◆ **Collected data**
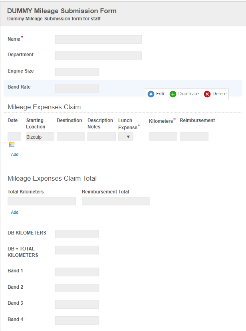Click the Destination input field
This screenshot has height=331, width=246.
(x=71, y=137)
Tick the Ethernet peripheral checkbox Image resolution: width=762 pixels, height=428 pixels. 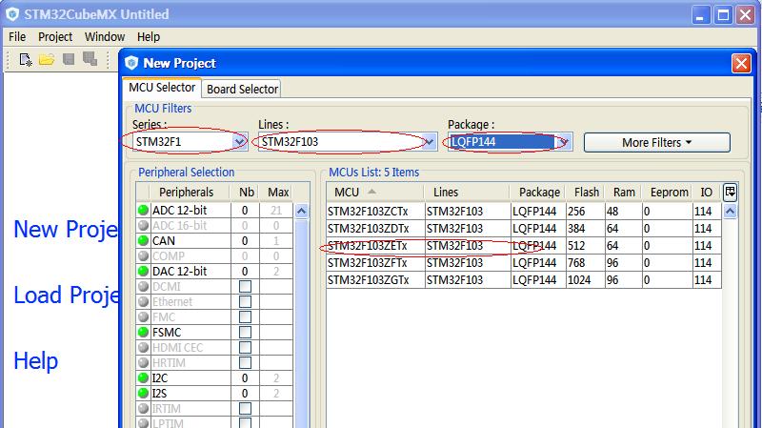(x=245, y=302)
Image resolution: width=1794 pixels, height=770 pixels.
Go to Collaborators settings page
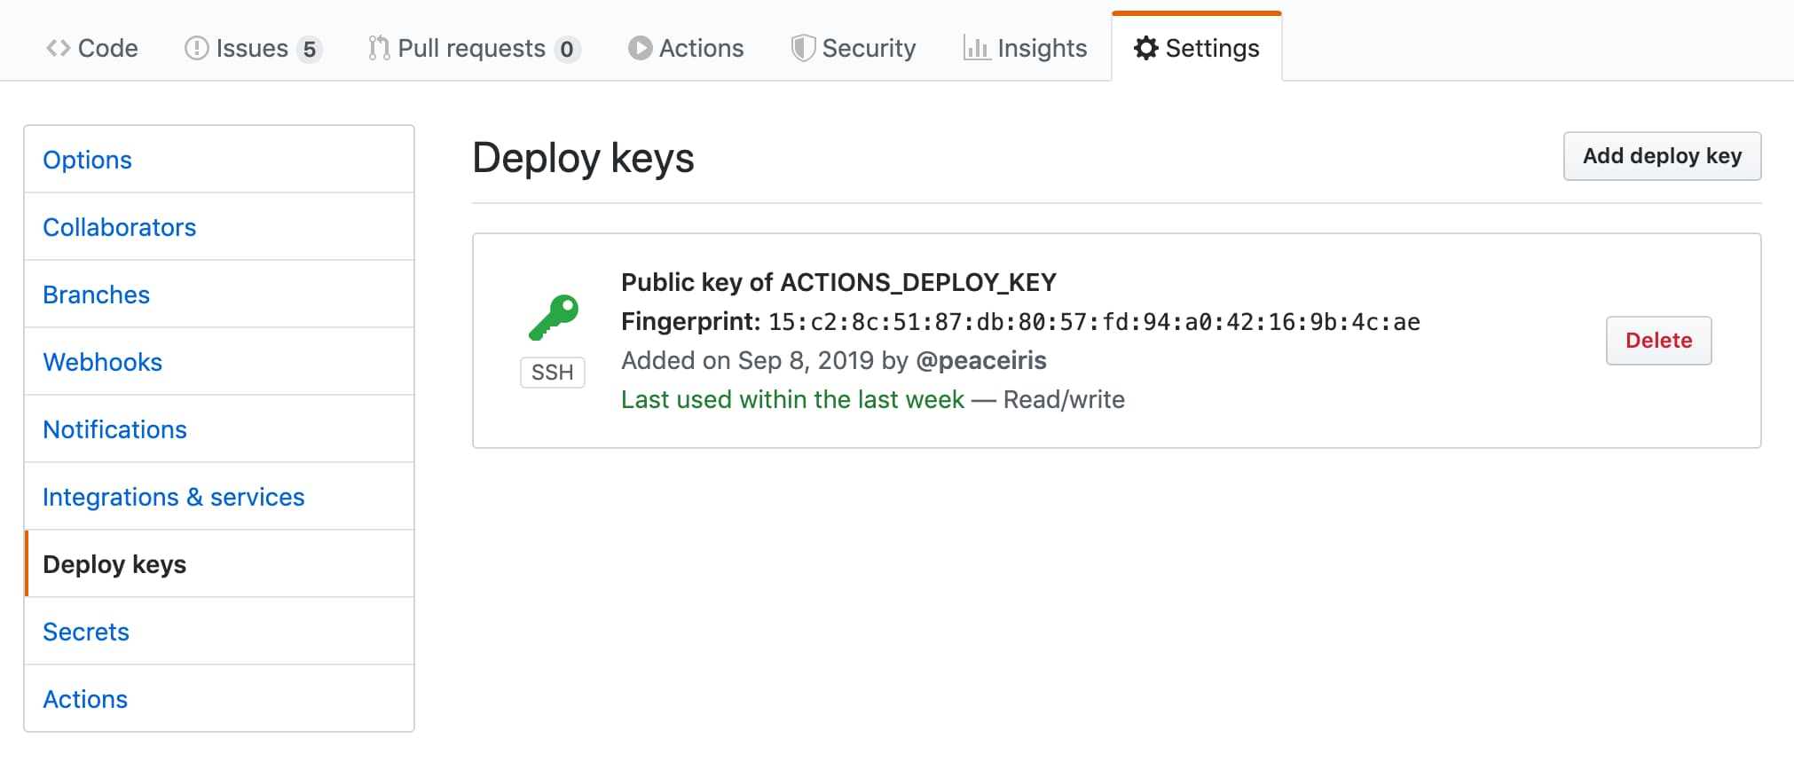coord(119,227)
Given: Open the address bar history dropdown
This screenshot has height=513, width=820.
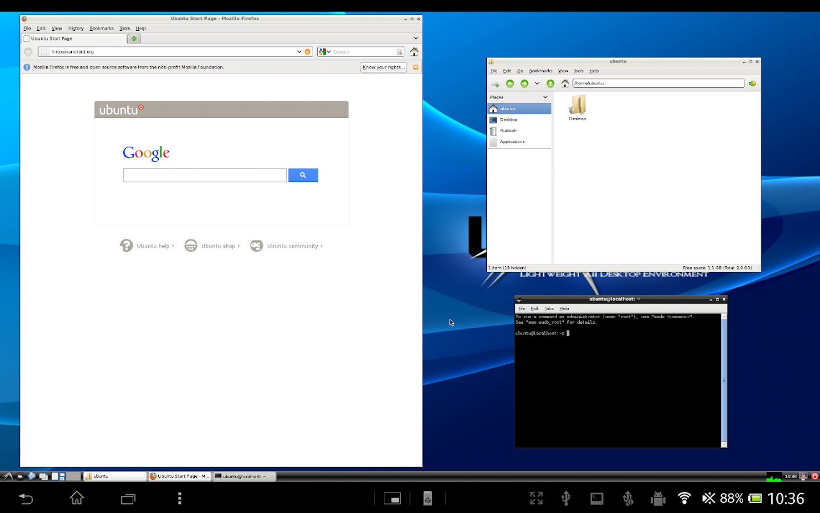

◆ **Exercise description**
Output an exact copy of the lines from the one with "Given: Open the address bar history dropdown" through the closing line of the records, inclusive, without any images.

◆ **Result of this exercise**
Given: Open the address bar history dropdown
This screenshot has height=513, width=820.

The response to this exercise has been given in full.